What to Look for in a Pay-as-you-go Provider
Not all pay-as-you-go is equal. Watch for:
- •Egress fees. AWS and GCP charge ₹7–10 per GB of outbound data. On a data-heavy application, this alone can eliminate your pay-as-you-go savings. Look for providers with zero or minimal egress fees.
- •Minimum billing periods. Some providers bill in 1-hour minimums even for 5-minute workloads. True hourly or per-minute billing matters for short-lived workloads.
- •INR billing. Currency risk is real. A provider billing in USD exposes you to exchange rate volatility — a rupee depreciation of 5% is effectively a 5% price increase.
- •Data residency. For Indian companies, keeping data within India isn't just compliance — it's latency. Data stored in Singapore or Mumbai hyperscaler regions still carries cross-border data transfer implications under the DPDP Act.

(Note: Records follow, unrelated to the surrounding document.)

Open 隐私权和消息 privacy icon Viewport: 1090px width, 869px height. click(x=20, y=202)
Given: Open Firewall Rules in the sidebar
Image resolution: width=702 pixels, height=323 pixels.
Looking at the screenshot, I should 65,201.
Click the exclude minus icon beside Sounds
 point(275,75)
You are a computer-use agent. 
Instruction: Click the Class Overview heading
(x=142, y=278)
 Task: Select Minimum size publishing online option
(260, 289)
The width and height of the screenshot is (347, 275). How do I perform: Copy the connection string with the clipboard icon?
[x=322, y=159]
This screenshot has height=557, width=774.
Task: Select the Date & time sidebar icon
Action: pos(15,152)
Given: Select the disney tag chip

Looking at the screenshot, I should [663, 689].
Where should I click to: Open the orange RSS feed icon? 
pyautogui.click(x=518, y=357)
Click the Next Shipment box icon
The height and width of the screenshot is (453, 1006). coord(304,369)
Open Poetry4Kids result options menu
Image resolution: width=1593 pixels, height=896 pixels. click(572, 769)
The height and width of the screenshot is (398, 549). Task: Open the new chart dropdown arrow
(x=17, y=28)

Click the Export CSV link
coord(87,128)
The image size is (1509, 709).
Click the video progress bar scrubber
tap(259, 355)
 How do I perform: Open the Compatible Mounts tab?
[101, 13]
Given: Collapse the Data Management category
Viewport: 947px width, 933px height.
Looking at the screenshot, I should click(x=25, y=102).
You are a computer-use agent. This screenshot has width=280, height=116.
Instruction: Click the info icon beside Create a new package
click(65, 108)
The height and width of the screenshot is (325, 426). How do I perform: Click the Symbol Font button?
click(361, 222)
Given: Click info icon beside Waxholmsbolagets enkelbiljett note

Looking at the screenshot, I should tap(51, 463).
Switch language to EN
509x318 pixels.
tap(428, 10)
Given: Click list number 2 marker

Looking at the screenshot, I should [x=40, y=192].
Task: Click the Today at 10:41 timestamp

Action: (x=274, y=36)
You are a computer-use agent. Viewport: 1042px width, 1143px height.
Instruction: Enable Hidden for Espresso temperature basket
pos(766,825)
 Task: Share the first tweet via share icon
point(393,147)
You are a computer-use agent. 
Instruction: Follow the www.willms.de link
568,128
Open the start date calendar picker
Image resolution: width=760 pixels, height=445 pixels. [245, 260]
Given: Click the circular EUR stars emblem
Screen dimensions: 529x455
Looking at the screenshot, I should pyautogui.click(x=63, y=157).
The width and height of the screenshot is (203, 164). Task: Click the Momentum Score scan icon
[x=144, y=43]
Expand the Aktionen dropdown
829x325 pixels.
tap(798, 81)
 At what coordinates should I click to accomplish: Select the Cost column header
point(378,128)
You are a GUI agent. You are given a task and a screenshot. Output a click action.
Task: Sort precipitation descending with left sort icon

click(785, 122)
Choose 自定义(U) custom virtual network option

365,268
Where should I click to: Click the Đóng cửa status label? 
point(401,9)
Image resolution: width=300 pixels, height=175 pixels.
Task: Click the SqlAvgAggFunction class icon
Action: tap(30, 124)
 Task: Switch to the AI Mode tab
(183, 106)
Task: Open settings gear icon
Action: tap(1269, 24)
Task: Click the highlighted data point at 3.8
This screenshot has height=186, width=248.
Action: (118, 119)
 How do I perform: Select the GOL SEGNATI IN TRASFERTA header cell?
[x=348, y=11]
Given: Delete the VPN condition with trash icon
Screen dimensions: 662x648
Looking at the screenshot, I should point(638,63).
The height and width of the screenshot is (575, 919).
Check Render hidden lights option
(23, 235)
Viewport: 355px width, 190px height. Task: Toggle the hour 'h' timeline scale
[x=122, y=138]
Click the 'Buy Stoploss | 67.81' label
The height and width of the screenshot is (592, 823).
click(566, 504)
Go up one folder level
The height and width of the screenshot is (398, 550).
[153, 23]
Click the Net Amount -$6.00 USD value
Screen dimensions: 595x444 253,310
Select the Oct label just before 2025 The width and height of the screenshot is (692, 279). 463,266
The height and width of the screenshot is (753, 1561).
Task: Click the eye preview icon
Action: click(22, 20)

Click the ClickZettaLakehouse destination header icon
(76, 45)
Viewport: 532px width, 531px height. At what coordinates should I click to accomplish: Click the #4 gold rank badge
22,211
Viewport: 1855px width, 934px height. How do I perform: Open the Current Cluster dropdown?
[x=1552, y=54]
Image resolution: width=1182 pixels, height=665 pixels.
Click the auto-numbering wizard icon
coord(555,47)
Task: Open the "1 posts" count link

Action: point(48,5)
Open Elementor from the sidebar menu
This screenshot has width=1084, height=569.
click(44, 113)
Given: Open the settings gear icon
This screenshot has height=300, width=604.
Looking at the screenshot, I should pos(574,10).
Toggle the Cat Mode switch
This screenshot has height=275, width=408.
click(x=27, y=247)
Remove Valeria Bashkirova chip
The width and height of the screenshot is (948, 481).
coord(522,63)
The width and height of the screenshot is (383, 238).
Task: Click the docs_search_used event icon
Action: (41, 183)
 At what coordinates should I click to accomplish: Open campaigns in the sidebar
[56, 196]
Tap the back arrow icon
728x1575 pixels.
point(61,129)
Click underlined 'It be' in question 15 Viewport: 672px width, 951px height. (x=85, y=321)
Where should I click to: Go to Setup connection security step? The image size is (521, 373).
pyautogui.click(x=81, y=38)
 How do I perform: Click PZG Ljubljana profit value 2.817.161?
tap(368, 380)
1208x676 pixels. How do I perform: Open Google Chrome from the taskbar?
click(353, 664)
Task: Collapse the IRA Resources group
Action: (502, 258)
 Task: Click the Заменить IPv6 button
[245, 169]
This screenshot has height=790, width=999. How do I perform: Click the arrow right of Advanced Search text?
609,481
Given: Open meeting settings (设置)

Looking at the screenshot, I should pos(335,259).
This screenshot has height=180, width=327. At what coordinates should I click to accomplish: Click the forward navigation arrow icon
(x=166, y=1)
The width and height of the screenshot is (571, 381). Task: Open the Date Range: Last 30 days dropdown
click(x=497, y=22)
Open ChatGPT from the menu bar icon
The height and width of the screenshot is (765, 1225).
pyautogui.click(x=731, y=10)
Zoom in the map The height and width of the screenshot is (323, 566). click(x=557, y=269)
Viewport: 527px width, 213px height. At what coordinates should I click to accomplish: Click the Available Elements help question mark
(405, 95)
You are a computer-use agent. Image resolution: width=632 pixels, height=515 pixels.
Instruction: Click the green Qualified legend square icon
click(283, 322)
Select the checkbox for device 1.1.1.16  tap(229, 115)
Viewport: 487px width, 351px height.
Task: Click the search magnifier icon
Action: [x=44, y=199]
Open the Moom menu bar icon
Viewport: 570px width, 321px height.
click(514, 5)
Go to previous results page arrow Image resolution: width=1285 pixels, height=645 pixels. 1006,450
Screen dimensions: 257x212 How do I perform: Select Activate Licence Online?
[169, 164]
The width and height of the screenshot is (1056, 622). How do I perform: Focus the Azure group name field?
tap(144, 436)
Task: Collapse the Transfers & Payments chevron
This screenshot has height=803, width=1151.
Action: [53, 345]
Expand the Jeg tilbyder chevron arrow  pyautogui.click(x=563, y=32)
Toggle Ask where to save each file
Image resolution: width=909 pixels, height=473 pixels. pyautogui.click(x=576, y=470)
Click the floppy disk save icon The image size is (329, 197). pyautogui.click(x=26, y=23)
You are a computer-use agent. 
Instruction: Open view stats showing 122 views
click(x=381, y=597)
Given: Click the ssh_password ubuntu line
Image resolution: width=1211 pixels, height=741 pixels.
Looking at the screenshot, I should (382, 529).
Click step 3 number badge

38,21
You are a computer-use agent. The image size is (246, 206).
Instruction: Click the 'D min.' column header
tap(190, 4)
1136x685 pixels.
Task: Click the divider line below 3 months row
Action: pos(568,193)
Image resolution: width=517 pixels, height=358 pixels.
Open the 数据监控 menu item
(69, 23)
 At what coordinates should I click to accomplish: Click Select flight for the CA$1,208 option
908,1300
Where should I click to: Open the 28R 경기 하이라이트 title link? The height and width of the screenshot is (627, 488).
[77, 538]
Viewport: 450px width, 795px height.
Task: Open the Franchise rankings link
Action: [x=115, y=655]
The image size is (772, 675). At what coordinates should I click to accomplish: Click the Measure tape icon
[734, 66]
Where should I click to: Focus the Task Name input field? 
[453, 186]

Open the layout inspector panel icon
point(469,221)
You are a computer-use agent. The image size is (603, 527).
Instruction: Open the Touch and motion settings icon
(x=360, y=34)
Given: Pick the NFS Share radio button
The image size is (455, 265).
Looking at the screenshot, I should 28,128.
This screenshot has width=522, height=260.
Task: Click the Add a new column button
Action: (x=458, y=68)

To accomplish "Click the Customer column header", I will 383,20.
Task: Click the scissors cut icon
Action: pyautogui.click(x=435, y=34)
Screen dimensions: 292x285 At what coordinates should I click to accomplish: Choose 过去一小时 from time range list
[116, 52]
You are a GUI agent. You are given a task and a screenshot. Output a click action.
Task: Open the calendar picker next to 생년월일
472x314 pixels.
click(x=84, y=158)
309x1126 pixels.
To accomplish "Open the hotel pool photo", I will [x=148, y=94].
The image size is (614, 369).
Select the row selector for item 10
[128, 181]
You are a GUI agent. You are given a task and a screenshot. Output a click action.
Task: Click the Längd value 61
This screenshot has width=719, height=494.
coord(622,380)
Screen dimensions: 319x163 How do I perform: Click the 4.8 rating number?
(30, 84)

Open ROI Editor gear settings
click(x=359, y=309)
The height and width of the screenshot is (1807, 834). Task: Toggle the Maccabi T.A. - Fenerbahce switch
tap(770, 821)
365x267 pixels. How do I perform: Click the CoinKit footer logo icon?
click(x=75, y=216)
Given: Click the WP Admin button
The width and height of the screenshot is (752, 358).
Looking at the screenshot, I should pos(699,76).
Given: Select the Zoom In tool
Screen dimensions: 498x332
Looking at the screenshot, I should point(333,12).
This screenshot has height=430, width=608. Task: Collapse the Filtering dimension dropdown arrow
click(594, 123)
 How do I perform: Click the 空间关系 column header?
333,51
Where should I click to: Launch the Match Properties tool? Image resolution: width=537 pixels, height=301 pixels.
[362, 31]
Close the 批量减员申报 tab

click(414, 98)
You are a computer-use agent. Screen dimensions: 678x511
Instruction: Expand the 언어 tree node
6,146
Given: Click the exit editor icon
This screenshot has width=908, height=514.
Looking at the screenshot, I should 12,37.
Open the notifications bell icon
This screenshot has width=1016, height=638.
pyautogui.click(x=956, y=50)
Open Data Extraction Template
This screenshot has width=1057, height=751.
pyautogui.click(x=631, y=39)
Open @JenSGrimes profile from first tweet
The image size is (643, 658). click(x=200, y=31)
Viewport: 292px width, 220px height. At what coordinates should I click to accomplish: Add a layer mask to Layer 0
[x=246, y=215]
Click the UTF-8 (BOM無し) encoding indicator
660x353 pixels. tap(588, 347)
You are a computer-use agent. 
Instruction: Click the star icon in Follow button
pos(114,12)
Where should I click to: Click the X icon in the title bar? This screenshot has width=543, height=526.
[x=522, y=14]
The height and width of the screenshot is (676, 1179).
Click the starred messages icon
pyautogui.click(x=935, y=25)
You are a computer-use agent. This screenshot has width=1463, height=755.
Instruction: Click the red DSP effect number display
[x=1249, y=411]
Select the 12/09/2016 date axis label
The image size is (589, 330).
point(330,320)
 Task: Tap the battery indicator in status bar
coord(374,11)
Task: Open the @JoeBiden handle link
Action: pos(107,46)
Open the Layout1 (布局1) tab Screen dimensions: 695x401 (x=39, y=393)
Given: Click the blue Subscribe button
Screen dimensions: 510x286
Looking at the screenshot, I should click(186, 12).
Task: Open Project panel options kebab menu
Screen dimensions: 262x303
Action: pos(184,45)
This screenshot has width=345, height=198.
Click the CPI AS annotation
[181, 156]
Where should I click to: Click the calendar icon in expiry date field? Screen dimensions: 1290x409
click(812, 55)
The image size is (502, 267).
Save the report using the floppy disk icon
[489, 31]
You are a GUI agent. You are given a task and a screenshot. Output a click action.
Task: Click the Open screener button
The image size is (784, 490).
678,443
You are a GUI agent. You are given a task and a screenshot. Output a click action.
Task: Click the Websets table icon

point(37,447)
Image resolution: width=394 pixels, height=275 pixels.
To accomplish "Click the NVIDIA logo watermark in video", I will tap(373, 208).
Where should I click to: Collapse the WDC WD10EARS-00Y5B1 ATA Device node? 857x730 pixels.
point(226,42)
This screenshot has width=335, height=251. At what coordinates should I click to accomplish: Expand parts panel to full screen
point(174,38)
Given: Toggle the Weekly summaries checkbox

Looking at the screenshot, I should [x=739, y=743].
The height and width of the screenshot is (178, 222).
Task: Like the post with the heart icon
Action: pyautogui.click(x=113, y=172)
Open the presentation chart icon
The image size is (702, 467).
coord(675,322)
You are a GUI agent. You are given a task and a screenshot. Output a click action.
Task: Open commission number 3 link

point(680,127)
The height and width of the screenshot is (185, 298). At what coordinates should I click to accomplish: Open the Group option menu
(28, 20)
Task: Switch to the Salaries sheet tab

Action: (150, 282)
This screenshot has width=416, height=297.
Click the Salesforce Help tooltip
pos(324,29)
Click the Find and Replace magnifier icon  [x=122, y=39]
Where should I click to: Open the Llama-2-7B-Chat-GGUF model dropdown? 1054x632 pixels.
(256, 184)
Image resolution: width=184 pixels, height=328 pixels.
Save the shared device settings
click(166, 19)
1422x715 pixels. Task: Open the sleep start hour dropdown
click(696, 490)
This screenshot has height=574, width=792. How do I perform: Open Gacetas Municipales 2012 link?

The Math for a Typical Indian SaaS Company
Consider a Series A SaaS company with this profile:
- •8 vCPUs, 32 GB RAM for production
- •Traffic peaks 3–4x during business hours
- •Two staging environments that run during business days only
- •Monthly cloud bill: ₹15,000 on reserved instances
- •Production scales from 4 to 16 vCPUs during peak hours (8am–8pm IST)
- •Staging environments auto-stop at 7pm, restart at 9am
- •No reserved capacity sitting idle overnight or on weekends
Getting Started
The migration from reserved to pay-as-you-go doesn't have to be a big-bang project. Start with non-production environments — staging, QA, development. Move them to pay-as-you-go billing and implement auto-stop schedules. Measure the savings over 30 days. Then apply the same logic to production with auto-scaling configured correctly.
The engineering effort is days, not months. The financial impact is immediate.